Lorsqu’en s’éloignant de Saintes, on se dirige vers le sud-ouest, l’aspect du pays ne tarde pas à se modifier. Tandis qu’aux environs de la ville et à quelques heures de distance, les bois et la culture rappellent les campagnes du Poitou, que, sur certains points, les champs entourés de vieux arbres et de larges haies donnent à l’ensemble du pays l’apparence du Bocage, lorsqu’on s’avance vers Royan, les collines s’abaissent, les arbres deviennent plus rares et la terre plus sablonneuse ; ce changement frappe surtout les regards le long de la Seudre, qui coule parallèlement à la Gironde. Sur la droite de cette rivière, la végétation active du nord ; sur la rive gauche, une terre plus desséchée, un horizon lointain et transparent, la vue de longues lignes de dunes qui laissent deviner la mer. C’est entre ces deux natures de sol, sur la lisière des derniers bois, avant les grandes plaines d’alluvion qui ont été formées par la mer et la Gironde, dans un pli de terrain, qu’est située une habitation de fort simple apparence que rien ne distinguerait si, à l’entrée d’une cour, un respectable colombier ne se dressait pour témoigner de l’ancienneté du lieu et si des ormeaux non moins âgés ne venaient attester que, depuis longtemps, les propriétaires de Vizelles avaient tenu à honneur d’embellir leur modeste demeure.
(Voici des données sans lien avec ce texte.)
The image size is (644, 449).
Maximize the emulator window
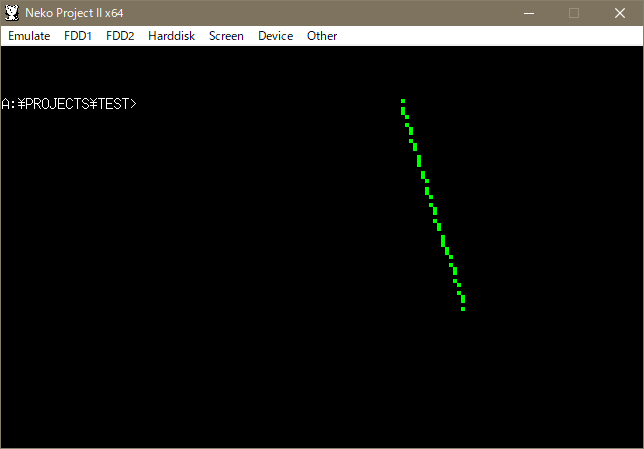[574, 13]

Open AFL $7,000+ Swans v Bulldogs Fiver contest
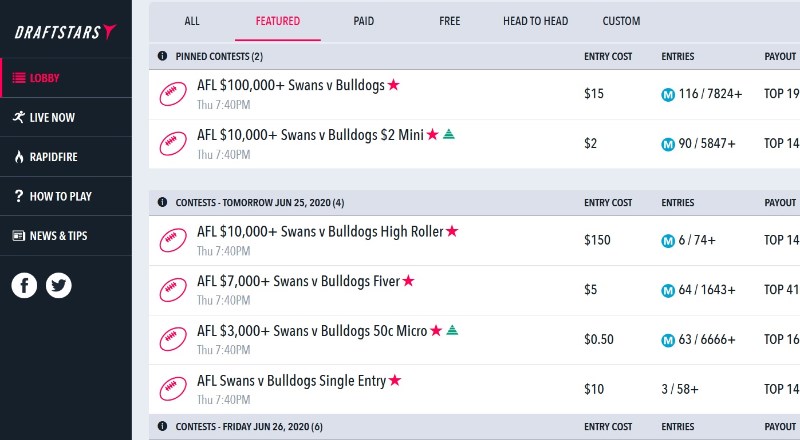pos(298,281)
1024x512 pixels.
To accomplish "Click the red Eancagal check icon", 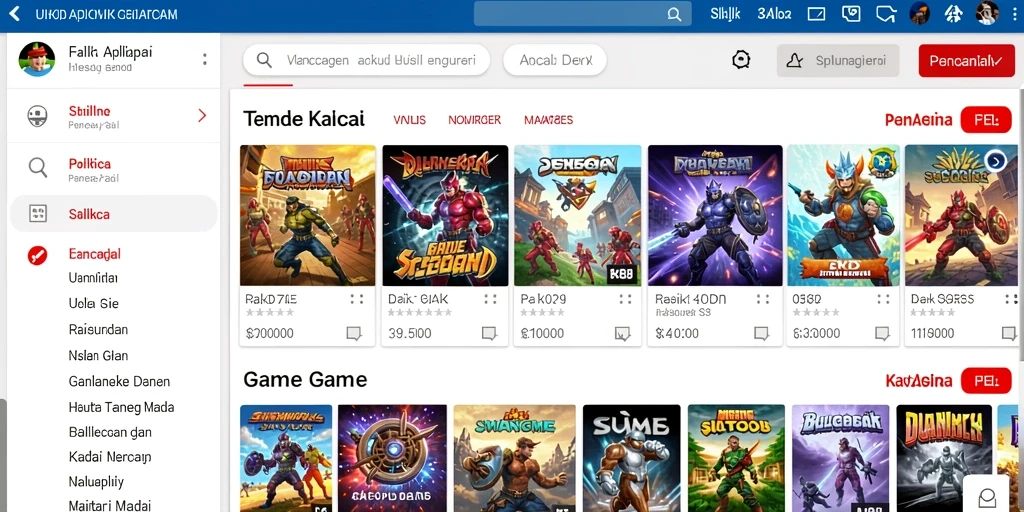I will coord(37,255).
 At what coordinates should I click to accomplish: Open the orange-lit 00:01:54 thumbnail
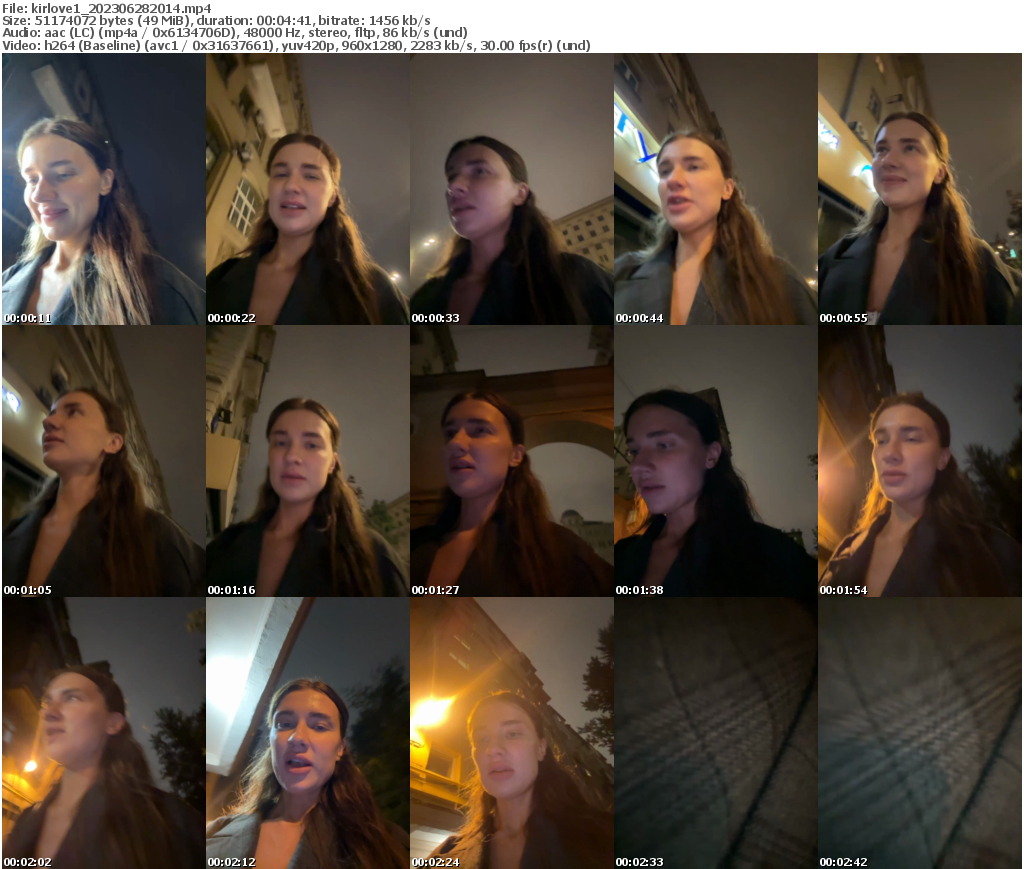click(x=920, y=461)
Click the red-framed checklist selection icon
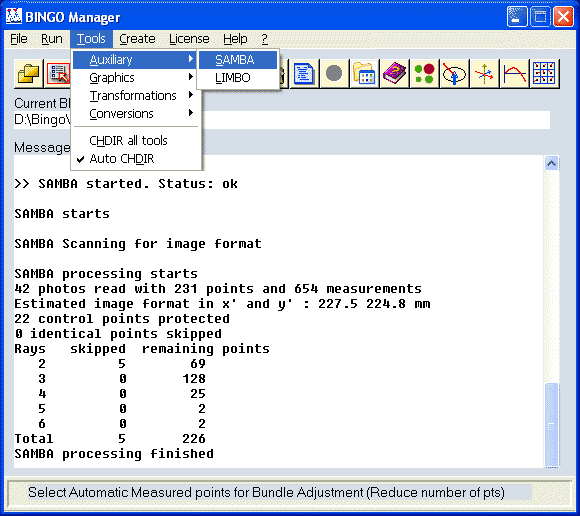580x516 pixels. [x=57, y=74]
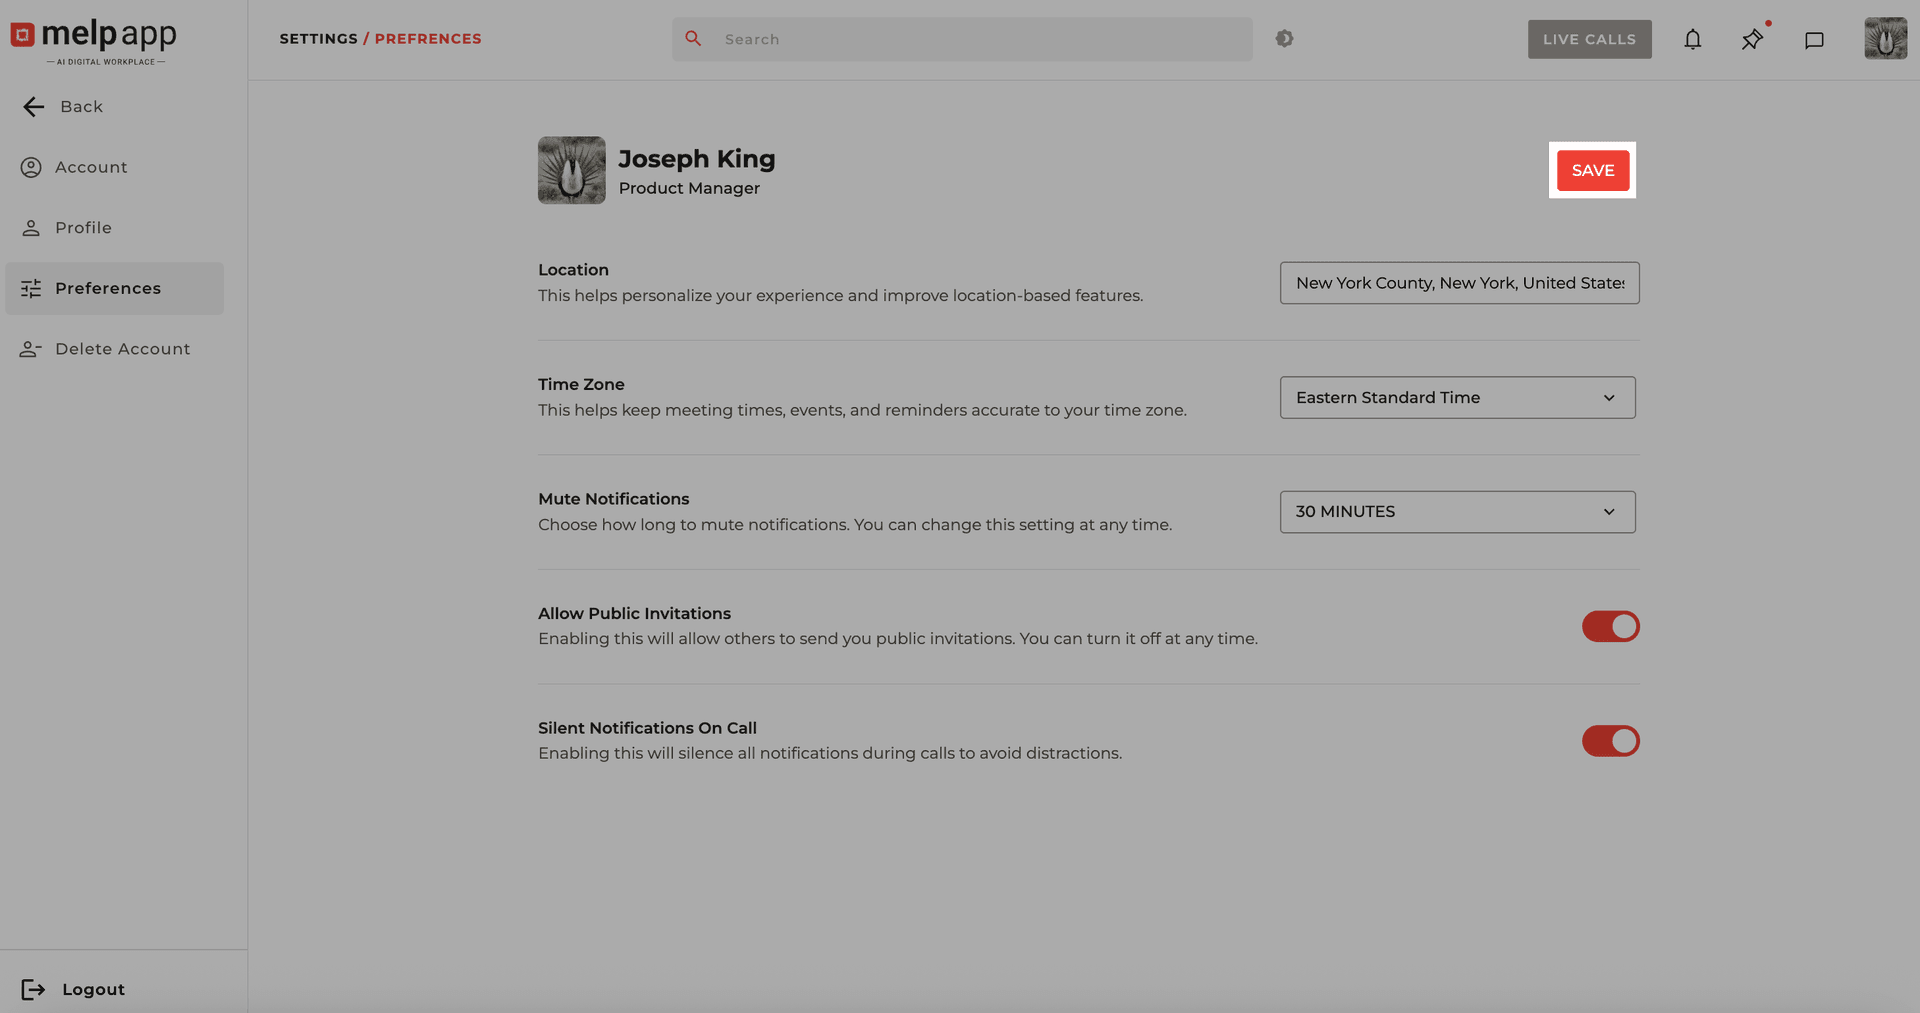Open the chat message icon
The width and height of the screenshot is (1920, 1013).
[1814, 40]
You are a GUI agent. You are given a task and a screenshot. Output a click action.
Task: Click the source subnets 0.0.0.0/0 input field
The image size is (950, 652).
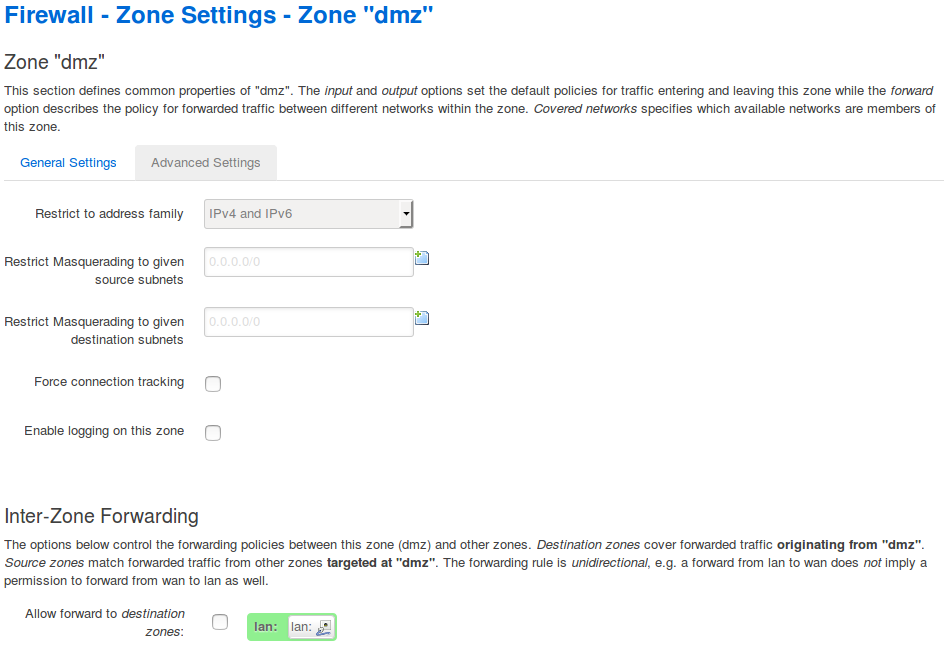tap(308, 261)
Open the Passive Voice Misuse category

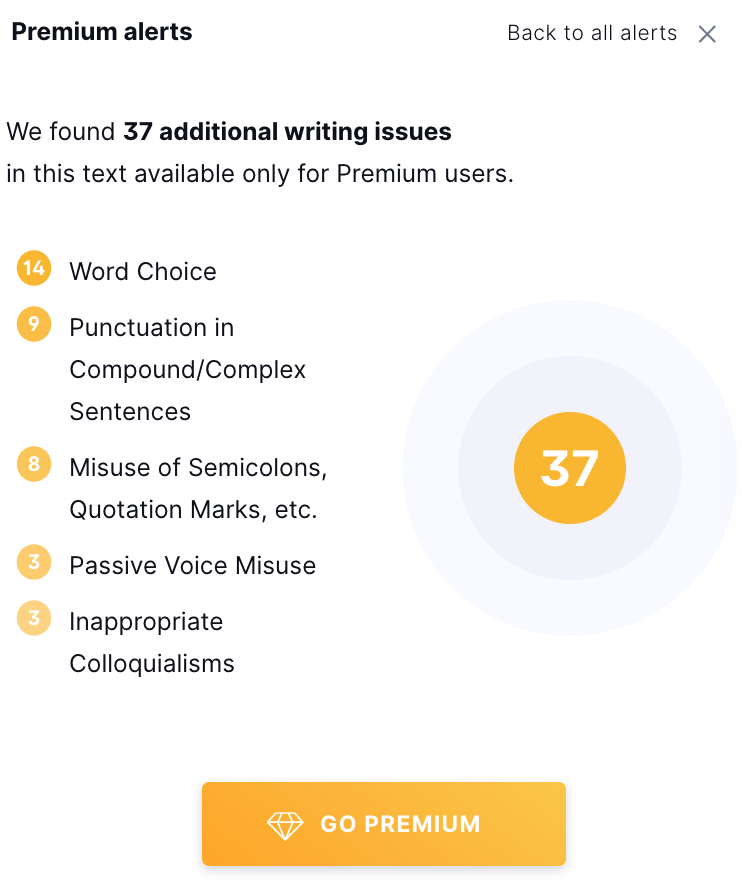click(x=192, y=565)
La maison ne contient pas de souvenirs anciens, mais la vigne date de loin ; c’est elle qui a fait l’importance de la propriété, et comme, par un destin bien rare en notre pays, depuis près de quatre siècles, la maison et la terre n’ont pas été vendues, que l’une et l’autre ont été transmises par héritage ou par mariage, il est tout naturel que le dernier possesseur, en augmentant avec un soin jaloux l’étendue de son domaine, portât à cette propriété un peu de la passion filiale qu’il avait vouée à ses parens.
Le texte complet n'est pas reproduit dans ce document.